### WORK INSTRUCTION:
Taking the line with "Task: Go to the IDE workbench icon" as the first and the line with "Given: Click the Instrument 5975 MSD#1 text" as the last, set down exactly every line in that range from the entries below, and no more.

### EXCERPTED DATA:
--
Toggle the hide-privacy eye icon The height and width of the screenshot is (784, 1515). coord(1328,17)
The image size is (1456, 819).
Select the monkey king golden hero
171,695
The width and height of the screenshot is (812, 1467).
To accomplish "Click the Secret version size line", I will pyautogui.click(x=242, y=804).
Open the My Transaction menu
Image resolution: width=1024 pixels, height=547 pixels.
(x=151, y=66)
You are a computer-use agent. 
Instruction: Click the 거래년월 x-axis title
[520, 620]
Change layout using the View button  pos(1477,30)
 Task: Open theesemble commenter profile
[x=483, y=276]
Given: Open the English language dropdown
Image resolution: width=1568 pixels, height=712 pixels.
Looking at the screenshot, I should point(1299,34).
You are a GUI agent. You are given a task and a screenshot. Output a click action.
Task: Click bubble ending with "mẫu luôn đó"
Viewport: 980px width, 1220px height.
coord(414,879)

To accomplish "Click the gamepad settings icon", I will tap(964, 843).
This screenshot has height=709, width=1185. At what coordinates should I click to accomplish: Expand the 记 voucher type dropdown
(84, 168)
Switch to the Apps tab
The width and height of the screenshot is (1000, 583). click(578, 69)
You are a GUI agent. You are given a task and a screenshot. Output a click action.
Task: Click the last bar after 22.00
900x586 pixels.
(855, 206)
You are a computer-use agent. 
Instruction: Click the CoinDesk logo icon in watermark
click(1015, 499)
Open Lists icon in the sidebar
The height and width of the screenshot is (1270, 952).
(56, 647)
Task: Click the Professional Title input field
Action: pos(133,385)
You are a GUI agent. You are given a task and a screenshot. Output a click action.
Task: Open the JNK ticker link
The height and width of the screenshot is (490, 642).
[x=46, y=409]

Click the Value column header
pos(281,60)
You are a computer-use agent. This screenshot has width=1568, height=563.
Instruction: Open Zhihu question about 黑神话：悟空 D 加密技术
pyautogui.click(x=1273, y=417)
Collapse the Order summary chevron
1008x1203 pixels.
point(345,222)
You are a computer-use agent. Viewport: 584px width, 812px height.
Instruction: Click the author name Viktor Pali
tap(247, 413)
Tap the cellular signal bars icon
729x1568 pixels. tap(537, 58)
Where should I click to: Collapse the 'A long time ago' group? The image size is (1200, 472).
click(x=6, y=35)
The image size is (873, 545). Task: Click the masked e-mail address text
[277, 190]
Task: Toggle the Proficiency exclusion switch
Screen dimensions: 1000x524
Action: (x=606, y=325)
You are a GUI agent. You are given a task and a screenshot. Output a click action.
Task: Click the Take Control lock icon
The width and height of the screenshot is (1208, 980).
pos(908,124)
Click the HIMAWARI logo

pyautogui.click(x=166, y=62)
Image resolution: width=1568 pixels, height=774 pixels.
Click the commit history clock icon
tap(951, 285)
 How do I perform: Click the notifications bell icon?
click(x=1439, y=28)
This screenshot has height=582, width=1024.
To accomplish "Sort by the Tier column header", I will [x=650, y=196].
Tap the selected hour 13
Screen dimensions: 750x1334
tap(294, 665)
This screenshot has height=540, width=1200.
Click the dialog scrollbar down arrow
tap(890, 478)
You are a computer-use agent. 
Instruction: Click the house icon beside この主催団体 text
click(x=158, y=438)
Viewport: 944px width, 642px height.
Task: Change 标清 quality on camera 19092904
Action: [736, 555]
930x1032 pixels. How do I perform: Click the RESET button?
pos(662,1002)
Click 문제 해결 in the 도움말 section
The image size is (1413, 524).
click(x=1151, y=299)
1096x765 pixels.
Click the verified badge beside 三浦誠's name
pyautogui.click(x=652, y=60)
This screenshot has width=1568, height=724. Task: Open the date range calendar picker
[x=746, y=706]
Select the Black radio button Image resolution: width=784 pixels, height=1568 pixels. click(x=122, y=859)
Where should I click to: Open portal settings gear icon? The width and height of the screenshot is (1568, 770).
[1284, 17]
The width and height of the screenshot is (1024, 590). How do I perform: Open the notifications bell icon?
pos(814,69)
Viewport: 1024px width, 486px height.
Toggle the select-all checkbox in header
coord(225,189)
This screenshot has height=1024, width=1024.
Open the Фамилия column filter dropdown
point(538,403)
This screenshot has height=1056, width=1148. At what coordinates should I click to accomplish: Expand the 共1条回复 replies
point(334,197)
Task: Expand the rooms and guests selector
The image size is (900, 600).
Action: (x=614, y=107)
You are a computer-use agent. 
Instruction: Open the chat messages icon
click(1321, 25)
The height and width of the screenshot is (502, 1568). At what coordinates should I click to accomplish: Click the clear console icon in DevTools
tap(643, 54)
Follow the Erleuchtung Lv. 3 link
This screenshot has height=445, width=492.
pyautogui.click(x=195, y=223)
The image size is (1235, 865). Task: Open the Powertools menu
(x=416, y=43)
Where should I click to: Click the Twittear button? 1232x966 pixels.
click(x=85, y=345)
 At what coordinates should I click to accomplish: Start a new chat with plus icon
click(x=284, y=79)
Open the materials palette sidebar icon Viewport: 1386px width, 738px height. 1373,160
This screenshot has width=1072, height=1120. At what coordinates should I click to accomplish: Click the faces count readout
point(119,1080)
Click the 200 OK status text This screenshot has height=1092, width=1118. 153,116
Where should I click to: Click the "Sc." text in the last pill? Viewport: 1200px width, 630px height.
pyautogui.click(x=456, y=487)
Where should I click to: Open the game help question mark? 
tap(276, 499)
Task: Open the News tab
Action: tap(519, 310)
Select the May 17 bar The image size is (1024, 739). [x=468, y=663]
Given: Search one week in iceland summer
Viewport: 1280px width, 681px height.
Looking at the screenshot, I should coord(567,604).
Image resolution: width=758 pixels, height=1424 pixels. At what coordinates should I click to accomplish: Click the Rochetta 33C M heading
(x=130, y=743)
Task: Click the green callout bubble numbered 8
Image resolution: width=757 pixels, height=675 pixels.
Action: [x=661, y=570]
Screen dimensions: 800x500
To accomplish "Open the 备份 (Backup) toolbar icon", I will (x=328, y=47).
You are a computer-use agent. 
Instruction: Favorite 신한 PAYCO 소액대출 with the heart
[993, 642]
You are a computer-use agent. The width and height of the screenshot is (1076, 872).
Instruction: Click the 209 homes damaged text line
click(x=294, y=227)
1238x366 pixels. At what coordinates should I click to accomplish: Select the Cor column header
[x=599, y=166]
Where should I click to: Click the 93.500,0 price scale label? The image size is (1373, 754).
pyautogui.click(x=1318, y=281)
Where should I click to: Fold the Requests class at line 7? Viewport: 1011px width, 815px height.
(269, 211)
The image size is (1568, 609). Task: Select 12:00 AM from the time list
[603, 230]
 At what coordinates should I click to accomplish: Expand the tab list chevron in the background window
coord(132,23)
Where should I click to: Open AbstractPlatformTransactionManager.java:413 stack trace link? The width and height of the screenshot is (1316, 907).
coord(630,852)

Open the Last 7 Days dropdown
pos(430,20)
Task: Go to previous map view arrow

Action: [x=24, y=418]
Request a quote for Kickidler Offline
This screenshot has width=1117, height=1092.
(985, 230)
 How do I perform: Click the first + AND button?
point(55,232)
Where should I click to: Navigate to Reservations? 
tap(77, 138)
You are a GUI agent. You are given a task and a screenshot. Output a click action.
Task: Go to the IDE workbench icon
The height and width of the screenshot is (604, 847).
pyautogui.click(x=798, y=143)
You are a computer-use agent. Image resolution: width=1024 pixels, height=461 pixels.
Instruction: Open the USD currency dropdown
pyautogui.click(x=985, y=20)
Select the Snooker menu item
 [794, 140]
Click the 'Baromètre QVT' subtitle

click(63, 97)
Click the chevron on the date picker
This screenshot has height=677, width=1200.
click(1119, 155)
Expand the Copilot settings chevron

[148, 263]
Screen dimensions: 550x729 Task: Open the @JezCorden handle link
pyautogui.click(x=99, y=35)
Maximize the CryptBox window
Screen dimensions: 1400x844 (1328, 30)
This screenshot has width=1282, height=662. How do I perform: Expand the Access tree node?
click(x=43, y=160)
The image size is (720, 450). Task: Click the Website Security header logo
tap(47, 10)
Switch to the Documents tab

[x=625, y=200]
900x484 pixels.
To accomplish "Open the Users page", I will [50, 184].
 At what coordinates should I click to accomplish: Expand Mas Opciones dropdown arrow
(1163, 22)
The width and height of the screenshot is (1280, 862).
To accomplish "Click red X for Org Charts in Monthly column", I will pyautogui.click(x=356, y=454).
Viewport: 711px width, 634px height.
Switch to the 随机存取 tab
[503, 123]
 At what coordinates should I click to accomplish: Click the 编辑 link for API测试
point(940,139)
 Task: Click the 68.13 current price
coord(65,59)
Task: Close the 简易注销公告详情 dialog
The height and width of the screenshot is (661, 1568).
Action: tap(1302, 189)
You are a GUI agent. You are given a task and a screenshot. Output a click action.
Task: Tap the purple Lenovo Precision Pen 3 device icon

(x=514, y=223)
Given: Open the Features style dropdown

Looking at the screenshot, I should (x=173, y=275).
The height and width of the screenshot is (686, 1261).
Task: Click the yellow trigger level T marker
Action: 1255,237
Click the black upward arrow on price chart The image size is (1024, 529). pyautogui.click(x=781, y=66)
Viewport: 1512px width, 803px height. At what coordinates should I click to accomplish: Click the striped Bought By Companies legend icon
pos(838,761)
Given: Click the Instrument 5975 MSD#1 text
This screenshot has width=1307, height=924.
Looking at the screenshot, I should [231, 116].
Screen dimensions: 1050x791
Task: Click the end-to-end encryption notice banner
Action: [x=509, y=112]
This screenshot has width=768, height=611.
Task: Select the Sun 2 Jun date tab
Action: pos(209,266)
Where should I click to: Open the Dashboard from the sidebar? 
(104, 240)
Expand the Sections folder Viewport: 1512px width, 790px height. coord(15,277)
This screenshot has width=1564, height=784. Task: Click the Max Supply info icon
--
### COMPLETED TASK:
Task: Go to the IDE workbench icon
The height and width of the screenshot is (604, 847).
pyautogui.click(x=798, y=143)
You are a computer-use agent. Image resolution: width=1024 pixels, height=461 pixels.
Instruction: Open the USD currency dropdown
pyautogui.click(x=985, y=20)
Select the Snooker menu item
 [794, 140]
Click the 'Baromètre QVT' subtitle

click(63, 97)
Click the chevron on the date picker
This screenshot has height=677, width=1200.
click(1119, 155)
Expand the Copilot settings chevron

[148, 263]
Screen dimensions: 550x729 Task: Open the @JezCorden handle link
pyautogui.click(x=99, y=35)
Maximize the CryptBox window
Screen dimensions: 1400x844 (1328, 30)
This screenshot has width=1282, height=662. How do I perform: Expand the Access tree node?
click(x=43, y=160)
The image size is (720, 450). Task: Click the Website Security header logo
tap(47, 10)
Switch to the Documents tab

[x=625, y=200]
900x484 pixels.
To accomplish "Open the Users page", I will [50, 184].
 At what coordinates should I click to accomplish: Expand Mas Opciones dropdown arrow
(1163, 22)
The width and height of the screenshot is (1280, 862).
To accomplish "Click red X for Org Charts in Monthly column", I will pyautogui.click(x=356, y=454).
Viewport: 711px width, 634px height.
Switch to the 随机存取 tab
[503, 123]
 At what coordinates should I click to accomplish: Click the 编辑 link for API测试
point(940,139)
 Task: Click the 68.13 current price
coord(65,59)
Task: Close the 简易注销公告详情 dialog
The height and width of the screenshot is (661, 1568).
Action: tap(1302, 189)
You are a GUI agent. You are given a task and a screenshot. Output a click action.
Task: Tap the purple Lenovo Precision Pen 3 device icon

(x=514, y=223)
Given: Open the Features style dropdown

Looking at the screenshot, I should (x=173, y=275).
The height and width of the screenshot is (686, 1261).
Task: Click the yellow trigger level T marker
Action: 1255,237
Click the black upward arrow on price chart The image size is (1024, 529). pyautogui.click(x=781, y=66)
Viewport: 1512px width, 803px height. At what coordinates should I click to accomplish: Click the striped Bought By Companies legend icon
pos(838,761)
Given: Click the Instrument 5975 MSD#1 text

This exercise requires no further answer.